WRITTEN INSTRUCTION ->
Decide whether each statement agrees with the conference blog post, answering yes or no and quoting the exact words of the post that decide it. (a) The writer attended the preconference sessions. (b) The writer worked with Reporting Services 2008 before the conference. (c) Half the room said they had used their Computer Science knowledge in the last month.

Tuesday, December 02, 2008

DevTeach Day 1

Today was my first day of the 2008 DevTeach/SQLTeach conference in Montréal.  There were preconference sessions yesterday, but I decided to pass on those.

I've been looking forward to this, since SQL Server 2008 was released recently.  I've not spent much time on SQL 2008 yet - I made a deliberate choice this time to avoid the CTPs.  I just don't have the time to waste studying features that might never make the release - not to mention working around bugs, etc. 

I did spend quite a bit of time with Reporting Services 2008 prior to the conference, so that I could present to the Fredericton .Net User's Group.  But everything else is new to me.

The first event of the day was the keynote by Ted Neward.  Ted was talking about the future of languages and why he thinks we are going to go through an explosion of new languages in the near future.  I particularly enjoyed the part about the disconnect between Computer Science and the practical software development world.  When he asked how many in the room had a Computer Science degree, half the room raised their hands.  When he asked how many had used any of that knowledge in the last month, nobody.  Over the last year - one lonely hand.

STORED DATA ->
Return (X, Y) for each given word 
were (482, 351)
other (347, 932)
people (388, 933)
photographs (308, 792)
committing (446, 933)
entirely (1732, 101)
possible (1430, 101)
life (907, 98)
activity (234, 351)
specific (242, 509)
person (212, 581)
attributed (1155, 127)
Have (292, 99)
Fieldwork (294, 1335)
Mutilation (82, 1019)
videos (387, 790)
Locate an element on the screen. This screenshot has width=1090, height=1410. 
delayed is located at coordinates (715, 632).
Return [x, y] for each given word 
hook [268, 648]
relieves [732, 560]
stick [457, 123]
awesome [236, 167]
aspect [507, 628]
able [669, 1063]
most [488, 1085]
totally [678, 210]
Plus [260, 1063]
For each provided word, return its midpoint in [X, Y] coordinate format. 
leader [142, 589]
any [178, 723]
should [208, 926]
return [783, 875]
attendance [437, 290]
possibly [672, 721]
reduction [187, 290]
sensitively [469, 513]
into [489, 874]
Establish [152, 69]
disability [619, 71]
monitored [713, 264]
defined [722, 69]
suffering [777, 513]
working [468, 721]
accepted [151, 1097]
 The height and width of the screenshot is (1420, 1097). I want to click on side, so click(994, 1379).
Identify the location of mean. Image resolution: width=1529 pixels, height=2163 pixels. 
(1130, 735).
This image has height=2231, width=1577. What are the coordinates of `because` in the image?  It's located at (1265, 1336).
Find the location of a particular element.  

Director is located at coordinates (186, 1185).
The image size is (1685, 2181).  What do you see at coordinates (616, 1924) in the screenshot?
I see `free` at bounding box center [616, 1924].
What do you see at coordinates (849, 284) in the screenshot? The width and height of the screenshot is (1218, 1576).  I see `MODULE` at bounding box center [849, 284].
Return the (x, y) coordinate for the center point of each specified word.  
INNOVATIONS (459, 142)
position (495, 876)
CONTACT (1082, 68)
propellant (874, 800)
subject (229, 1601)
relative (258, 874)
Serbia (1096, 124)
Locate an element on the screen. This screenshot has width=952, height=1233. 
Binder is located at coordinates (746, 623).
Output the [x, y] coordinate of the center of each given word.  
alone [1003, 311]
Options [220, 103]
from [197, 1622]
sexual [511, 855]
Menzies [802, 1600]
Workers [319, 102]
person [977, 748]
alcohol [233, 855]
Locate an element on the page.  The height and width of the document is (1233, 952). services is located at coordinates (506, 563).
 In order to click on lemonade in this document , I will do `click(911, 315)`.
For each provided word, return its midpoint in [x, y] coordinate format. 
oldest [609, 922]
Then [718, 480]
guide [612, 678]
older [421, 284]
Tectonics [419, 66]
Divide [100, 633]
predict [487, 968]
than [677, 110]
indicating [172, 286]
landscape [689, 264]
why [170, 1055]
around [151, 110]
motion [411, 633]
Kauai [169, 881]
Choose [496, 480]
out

THE OUTPUT ->
(a) No: "There were preconference sessions yesterday, but I decided to pass on those."
(b) Yes: "I did spend quite a bit of time with Reporting Services 2008 prior to the conference"
(c) No: "When he asked how many had used any of that knowledge in the last month, nobody."